Shimko winked furtively at Zamp.

"Sure, I know," he said, "but when could we see you later to-day?"

"You couldn't see me later to-day," Zamp replied. "I am going to work to-night getting out orders."

"Natürlich," Shimko rejoined, "but couldn't you take a cup coffee with us a little later?"

Zamp jumped nervously as the door opened to admit another customer. The two clerks, supplemented by a third salesman, who had been hired by telephone, were extolling the virtues of Zamp's wares in stentorian tones, and the atmosphere of the little store was fairly suffocating.

"I couldn't think of it," Zamp answered, and turned to the newly arrived customer. "Well, sir," he cried, "what could I do for you?"

"Say, lookyhere, Zamp," Shimko exploded angrily, "what is the matter with you? I am bringing you here a feller which he wants to go as partners together with you, and – "
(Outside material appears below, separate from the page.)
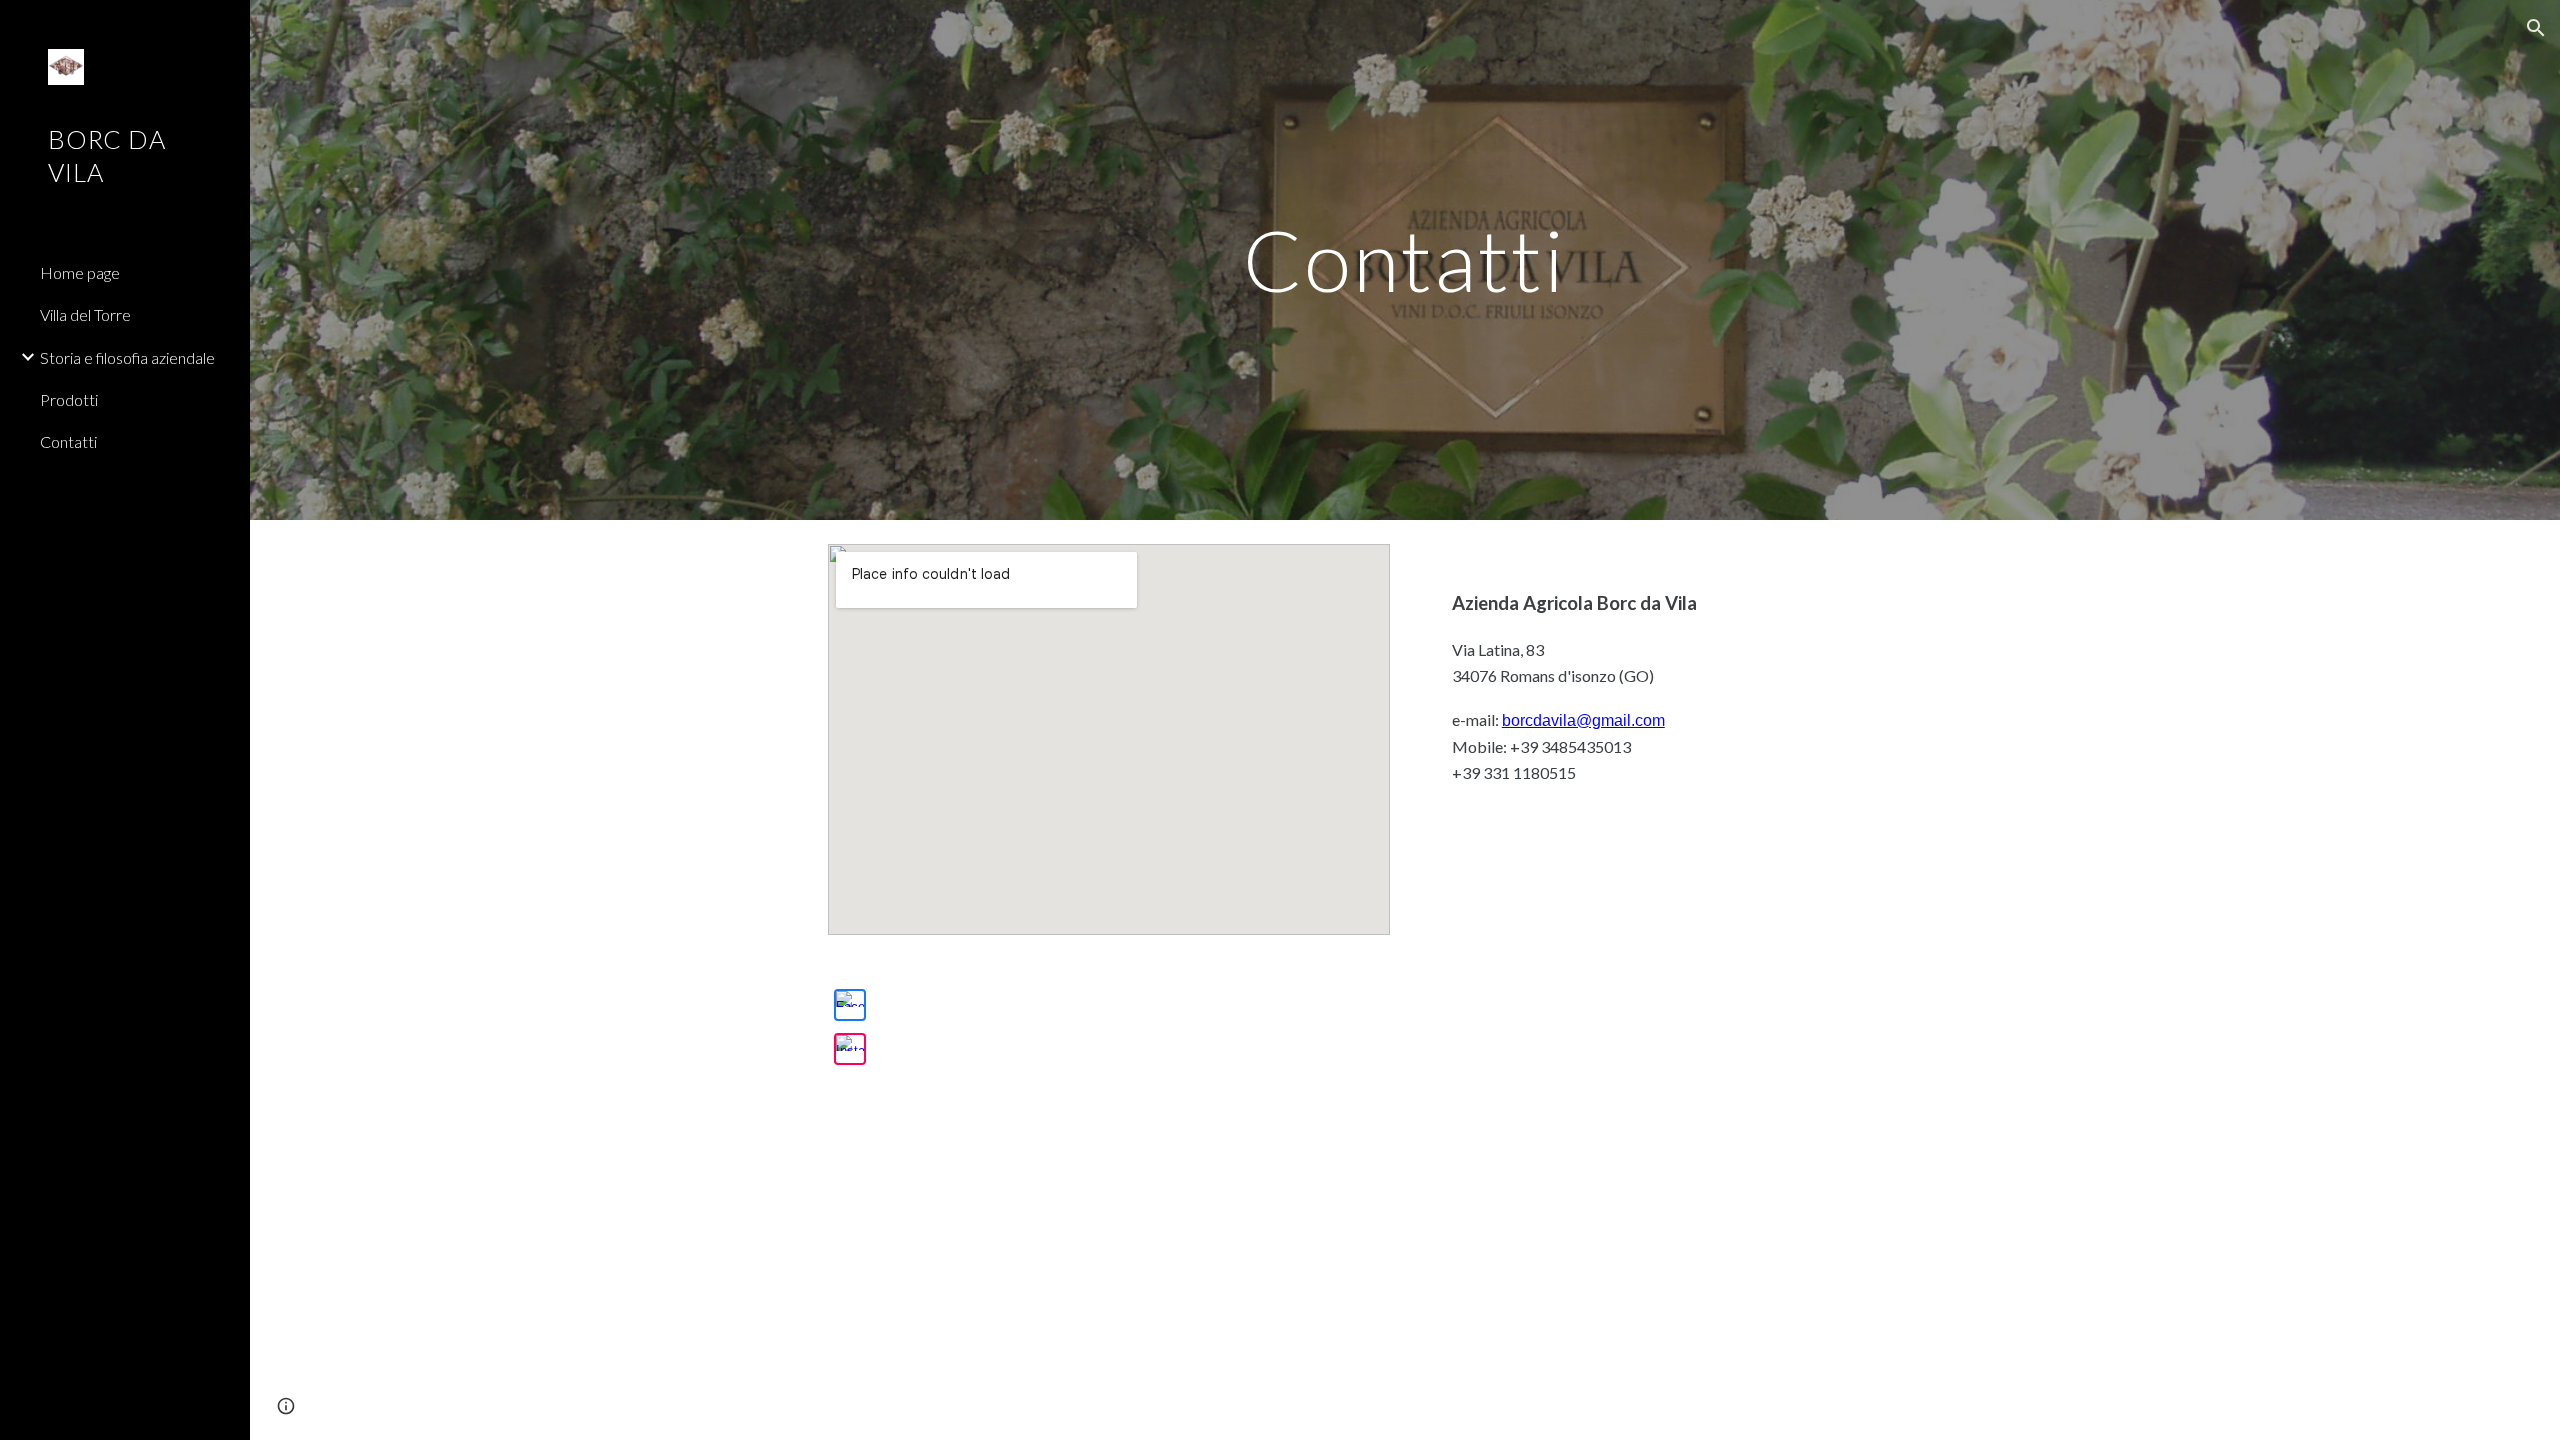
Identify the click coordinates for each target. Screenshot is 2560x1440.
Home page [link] (80, 272)
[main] (1405, 259)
At this juncture Meiselson raised his right hand like a traffic policeman at a busy crossing.

"One moment, Mr. Shimko," he interrupted. "You are saying that I am the feller which wants to go as partners together with Mr. Zamp?"

"Sure!" Shimko said.

"Well, all I got to say is this," Meiselson replied. "I ain't no horse. Some people which they got a couple thousand dollars to invest would like it they should go into a business like this, and kill themselves to death, Mr. Shimko, but me not!"

He opened the store door and started for the street.

"But, lookyhere, Meiselson!" Shimko cried in anguished tones.

"Koosh, Mr. Shimko!" Meiselson said. "I am in the soap and perfumery business, Mr. Shimko, and I would stay in it, too!"

Six months later Harry Zamp sat in Dachtel's Coffee House on Canal Street, and smoked a post-prandial cigar. A diamond pin sparkled in his neck-tie, and his well-cut clothing testified to his complete solvency.

Indeed, a replica of the coat and vest hung in the window of his enlarged business premises on Canal Street, labelled "The Latest from the London Pickadillies," and he had sold, strictly for cash, more than a dozen of the same style during the last twenty-four hours. For the rush of trade which began on the day when he hired the "property" salesmen and cutters had not only continued but had actually increased; and it was therefore with the most pleasurable sensations that he recognized, at the next table, Isaac Meiselson, the unconscious cause of all his prosperity.

"Excuse me," he began, "ain't your name Meiselson?"

"My name is Mr. Meiselson," Isaac admitted. "This is Mr. Zamp, ain't it?"

Zamp nodded.

"You look pretty well, considering the way you are working in that clothing business of yours," Meiselson remarked.

"Hard work never hurted me none," Zamp answered. "Are you still in the soap and perfumery business, Mr. Meiselson?"

Meiselson shook his head.

"No," he said, "I went out of the soap business when I got married last month."

"Is that so?" Zamp commented. "And did you go into another business?"

"Not yet," Meiselson replied, and then he smiled. "The fact is," he added in a burst of confidence, "my wife is a dressmaker."